● WHAT YOU NEED TO DO
Your job with the data below is to output exactly the lines from the one holding "This screenshot has height=615, width=1094." down to the one holding "1310x737 pixels.", both included, and no others.

---+---

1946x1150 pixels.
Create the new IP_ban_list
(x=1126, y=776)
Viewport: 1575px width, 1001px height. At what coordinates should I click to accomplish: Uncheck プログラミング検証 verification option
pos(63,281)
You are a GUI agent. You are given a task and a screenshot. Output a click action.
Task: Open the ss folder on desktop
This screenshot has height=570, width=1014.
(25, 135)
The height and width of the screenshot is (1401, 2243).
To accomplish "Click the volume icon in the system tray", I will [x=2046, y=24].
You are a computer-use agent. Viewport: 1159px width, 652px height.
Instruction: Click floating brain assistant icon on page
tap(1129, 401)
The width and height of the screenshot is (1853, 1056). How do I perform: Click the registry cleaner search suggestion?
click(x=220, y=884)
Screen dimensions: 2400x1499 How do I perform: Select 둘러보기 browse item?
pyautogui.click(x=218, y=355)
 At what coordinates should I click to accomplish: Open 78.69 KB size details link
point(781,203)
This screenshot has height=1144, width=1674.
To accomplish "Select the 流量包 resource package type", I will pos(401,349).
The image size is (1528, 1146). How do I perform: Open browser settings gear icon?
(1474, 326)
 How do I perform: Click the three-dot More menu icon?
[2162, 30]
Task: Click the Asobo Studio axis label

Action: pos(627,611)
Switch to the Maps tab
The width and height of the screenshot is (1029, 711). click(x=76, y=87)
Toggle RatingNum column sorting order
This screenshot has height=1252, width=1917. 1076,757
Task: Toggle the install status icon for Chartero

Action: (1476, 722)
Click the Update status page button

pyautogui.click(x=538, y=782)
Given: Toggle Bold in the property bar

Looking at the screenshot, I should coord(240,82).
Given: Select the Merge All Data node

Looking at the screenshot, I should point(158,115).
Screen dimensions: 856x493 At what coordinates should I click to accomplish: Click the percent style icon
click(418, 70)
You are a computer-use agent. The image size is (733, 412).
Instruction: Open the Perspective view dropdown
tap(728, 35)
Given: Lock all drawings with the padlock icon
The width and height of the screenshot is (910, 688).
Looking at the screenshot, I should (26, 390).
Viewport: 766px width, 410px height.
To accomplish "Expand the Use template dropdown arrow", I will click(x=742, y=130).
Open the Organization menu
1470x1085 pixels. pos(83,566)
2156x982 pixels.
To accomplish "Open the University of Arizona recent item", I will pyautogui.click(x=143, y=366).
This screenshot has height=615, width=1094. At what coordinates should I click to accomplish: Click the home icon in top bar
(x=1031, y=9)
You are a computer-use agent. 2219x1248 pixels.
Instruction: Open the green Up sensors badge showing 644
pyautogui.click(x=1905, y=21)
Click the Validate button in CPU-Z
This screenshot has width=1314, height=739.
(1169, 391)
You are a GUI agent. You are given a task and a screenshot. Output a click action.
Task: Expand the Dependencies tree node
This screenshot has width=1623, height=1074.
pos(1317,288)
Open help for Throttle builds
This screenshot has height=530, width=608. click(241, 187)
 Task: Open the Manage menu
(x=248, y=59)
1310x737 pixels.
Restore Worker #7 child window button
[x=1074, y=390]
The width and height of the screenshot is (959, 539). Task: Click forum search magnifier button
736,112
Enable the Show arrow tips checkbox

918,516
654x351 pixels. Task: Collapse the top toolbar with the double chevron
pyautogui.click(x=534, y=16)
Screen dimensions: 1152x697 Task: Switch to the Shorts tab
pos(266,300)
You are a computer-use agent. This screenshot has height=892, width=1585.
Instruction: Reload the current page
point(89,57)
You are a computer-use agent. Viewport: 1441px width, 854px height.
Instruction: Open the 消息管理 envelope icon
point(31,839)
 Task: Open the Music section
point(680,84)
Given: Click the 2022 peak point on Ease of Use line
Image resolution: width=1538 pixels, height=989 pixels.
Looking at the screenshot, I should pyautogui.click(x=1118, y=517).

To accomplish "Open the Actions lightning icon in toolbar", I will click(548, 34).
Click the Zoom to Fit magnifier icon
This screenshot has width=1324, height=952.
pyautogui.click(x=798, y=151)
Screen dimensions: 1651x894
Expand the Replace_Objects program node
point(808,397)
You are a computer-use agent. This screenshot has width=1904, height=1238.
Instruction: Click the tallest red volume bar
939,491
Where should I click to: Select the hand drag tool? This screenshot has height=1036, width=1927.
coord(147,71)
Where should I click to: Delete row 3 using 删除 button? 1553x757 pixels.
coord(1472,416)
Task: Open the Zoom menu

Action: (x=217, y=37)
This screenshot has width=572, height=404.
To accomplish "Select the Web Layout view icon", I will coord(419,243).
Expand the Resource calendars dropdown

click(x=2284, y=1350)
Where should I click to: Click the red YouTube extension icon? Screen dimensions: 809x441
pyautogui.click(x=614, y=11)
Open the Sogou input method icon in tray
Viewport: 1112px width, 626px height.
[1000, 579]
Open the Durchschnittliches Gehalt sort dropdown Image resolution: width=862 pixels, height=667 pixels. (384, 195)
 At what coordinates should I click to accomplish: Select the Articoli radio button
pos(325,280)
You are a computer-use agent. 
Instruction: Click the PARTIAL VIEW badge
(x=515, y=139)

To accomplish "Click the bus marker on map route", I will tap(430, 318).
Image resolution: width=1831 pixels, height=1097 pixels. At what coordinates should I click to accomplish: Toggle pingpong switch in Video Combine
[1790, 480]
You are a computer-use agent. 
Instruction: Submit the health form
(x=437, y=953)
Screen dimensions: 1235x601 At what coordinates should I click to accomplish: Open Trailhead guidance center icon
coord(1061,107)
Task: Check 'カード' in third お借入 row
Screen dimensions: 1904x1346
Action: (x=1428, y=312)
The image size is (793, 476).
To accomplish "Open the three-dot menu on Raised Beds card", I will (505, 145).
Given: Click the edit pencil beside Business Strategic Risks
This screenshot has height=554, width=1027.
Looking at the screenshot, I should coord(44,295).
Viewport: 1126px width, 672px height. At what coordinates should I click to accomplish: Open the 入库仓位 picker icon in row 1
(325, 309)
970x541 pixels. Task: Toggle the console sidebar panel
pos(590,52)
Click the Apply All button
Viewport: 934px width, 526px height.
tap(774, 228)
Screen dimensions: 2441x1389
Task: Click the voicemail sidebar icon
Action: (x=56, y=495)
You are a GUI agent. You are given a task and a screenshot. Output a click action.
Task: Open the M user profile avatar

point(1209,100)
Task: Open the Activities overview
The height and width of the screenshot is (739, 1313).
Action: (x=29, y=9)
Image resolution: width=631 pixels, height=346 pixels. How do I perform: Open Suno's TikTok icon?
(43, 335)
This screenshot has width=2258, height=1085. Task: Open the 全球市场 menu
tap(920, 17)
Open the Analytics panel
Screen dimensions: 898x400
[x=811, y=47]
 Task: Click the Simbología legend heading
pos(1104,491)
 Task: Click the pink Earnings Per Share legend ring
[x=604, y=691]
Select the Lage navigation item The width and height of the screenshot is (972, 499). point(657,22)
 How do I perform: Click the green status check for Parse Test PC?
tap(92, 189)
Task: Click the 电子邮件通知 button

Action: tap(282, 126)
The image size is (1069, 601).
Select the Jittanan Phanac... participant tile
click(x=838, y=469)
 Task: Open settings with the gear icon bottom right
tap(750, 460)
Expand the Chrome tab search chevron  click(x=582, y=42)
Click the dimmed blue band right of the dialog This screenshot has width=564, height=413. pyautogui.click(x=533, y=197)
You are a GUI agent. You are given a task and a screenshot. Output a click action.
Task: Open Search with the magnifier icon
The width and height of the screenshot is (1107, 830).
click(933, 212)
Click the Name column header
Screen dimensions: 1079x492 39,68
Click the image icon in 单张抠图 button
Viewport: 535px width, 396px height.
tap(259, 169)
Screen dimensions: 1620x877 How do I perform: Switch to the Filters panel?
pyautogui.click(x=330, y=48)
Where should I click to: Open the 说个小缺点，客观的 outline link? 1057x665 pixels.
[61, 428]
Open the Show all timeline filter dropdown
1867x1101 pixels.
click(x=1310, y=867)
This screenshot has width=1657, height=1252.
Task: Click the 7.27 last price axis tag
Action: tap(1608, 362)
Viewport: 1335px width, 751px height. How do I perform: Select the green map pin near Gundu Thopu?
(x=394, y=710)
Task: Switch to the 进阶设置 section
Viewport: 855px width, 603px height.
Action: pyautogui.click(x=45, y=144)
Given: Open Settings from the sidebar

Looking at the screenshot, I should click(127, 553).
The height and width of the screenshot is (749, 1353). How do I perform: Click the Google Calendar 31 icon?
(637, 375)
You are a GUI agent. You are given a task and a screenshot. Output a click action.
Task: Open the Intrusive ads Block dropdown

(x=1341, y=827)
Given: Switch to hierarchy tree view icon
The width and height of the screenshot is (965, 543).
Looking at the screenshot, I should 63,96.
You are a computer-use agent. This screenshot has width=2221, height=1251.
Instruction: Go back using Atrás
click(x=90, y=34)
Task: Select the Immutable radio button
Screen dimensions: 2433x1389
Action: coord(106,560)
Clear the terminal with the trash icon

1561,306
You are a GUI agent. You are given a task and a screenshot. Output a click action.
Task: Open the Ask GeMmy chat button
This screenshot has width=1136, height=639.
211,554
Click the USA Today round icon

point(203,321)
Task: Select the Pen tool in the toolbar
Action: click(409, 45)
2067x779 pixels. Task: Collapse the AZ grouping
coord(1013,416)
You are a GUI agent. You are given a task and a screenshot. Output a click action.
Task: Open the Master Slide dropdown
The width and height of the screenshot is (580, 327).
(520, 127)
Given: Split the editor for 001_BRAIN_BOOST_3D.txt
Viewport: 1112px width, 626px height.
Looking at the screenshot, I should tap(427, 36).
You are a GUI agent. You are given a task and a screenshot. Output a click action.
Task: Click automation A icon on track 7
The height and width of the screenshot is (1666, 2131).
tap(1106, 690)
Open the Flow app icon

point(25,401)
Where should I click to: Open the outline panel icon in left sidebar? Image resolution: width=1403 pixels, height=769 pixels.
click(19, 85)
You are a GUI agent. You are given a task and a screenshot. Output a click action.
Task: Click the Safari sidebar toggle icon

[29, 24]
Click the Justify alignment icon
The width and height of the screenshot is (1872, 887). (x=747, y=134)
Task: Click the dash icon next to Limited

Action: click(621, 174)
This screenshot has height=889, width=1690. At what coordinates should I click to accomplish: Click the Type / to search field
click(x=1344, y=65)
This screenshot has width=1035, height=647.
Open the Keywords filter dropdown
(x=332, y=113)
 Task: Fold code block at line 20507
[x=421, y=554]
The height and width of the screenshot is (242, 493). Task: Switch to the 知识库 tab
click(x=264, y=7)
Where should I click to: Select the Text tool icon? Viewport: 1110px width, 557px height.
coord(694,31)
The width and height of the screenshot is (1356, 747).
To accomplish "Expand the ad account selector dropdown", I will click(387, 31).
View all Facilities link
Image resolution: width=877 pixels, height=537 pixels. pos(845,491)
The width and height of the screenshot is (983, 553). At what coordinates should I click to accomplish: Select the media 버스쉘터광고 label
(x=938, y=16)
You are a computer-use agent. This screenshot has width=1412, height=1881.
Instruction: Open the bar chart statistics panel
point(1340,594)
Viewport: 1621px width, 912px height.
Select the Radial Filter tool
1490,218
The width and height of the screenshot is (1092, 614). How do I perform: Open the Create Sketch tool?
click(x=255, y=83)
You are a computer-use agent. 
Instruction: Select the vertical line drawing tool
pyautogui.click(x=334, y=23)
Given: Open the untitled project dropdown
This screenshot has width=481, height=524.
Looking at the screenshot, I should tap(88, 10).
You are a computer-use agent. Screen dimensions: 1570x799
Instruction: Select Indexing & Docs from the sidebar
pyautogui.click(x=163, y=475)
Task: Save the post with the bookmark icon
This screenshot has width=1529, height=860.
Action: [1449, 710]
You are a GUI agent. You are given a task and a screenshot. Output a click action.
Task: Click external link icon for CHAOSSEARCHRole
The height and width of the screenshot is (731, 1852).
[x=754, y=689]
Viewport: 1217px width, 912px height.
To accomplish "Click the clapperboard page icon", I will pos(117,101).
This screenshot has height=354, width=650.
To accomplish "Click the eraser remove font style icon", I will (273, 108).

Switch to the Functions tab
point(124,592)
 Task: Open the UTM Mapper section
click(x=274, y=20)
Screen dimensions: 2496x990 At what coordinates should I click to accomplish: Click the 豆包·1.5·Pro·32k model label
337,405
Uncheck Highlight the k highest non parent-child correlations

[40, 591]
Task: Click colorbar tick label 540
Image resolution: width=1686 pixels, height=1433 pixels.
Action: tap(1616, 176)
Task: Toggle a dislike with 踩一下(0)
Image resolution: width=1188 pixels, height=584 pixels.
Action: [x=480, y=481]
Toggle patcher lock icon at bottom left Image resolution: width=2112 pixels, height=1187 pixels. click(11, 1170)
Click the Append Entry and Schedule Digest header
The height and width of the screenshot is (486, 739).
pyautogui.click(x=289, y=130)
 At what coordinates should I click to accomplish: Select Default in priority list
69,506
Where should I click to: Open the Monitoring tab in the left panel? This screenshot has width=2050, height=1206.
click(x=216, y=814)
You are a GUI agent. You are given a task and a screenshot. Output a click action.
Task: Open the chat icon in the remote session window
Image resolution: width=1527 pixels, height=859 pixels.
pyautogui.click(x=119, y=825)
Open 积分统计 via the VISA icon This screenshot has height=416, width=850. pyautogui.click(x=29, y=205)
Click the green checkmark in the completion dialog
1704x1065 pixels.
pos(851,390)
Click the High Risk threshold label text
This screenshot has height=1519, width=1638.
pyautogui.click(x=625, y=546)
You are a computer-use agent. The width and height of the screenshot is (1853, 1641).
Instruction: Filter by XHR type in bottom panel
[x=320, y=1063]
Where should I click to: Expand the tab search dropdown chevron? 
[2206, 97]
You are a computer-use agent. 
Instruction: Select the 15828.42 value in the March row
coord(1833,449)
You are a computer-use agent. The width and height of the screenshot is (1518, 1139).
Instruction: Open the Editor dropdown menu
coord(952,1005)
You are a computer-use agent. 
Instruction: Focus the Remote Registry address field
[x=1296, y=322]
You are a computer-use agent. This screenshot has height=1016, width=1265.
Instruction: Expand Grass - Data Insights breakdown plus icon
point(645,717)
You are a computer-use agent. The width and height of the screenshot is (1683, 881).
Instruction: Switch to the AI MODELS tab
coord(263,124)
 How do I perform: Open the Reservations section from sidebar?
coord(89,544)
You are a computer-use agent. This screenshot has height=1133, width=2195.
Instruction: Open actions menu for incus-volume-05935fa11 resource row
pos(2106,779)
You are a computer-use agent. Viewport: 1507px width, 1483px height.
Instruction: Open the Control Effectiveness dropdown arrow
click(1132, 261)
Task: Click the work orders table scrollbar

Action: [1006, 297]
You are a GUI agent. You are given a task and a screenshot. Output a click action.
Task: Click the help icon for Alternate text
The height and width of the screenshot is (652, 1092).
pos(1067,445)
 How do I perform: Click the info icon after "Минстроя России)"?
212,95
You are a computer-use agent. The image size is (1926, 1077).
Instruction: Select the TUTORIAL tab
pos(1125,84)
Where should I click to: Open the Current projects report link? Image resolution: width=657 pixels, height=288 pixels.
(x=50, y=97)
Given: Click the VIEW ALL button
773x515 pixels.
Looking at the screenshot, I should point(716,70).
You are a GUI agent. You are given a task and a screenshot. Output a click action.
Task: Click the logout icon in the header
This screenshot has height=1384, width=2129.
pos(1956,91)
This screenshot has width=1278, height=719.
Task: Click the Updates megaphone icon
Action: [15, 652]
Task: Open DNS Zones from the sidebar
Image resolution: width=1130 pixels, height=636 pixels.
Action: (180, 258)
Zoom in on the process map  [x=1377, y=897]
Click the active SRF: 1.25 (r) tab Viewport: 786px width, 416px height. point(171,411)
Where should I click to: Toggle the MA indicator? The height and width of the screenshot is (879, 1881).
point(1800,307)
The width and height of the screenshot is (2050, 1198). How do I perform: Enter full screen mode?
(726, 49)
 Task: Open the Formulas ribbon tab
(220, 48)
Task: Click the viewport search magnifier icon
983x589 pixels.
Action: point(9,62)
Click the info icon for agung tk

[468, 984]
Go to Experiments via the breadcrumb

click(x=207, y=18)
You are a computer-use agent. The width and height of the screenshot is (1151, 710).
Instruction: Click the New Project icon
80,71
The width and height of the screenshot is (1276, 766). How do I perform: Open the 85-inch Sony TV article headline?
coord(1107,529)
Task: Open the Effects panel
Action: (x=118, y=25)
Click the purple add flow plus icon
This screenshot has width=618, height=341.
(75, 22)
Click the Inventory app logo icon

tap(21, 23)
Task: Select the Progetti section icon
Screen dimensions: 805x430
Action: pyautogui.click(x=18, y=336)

---+---

● OUTPUT OF THE EXERCISE
This screenshot has height=615, width=1094. At what coordinates should I click to accomplish: Click the home icon in top bar
(x=1031, y=9)
You are a computer-use agent. 2219x1248 pixels.
Instruction: Open the green Up sensors badge showing 644
pyautogui.click(x=1905, y=21)
Click the Validate button in CPU-Z
This screenshot has width=1314, height=739.
(1169, 391)
You are a GUI agent. You are given a task and a screenshot. Output a click action.
Task: Expand the Dependencies tree node
This screenshot has width=1623, height=1074.
pos(1317,288)
Open help for Throttle builds
This screenshot has height=530, width=608. click(241, 187)
 Task: Open the Manage menu
(x=248, y=59)
1310x737 pixels.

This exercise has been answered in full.